Extracted data entries:
___
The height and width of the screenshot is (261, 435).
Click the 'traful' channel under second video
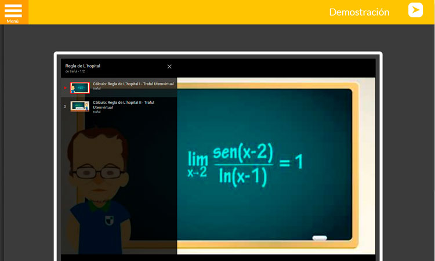[x=97, y=112]
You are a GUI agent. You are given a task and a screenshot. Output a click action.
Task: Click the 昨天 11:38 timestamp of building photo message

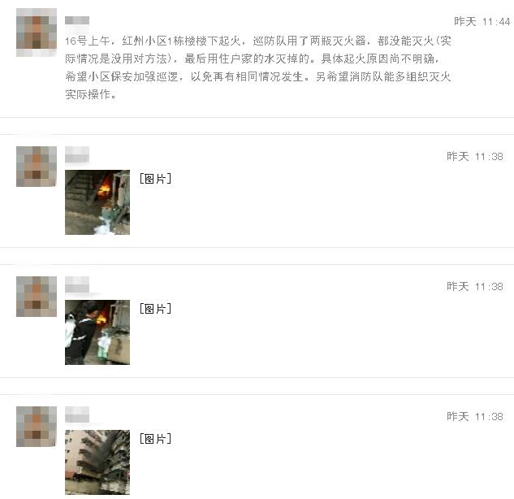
___
**Assignment**
What you need to copy is the run of lines from the one holding "Click the 'traful' channel under second video" through the end of the data, exactly and only, both ends included, pictures omitted.

**Exercise solution**
Click the 'traful' channel under second video
[x=97, y=112]
You are a GUI agent. You are given a task and a screenshot. Output a click action.
Task: Click the 昨天 11:38 timestamp of building photo message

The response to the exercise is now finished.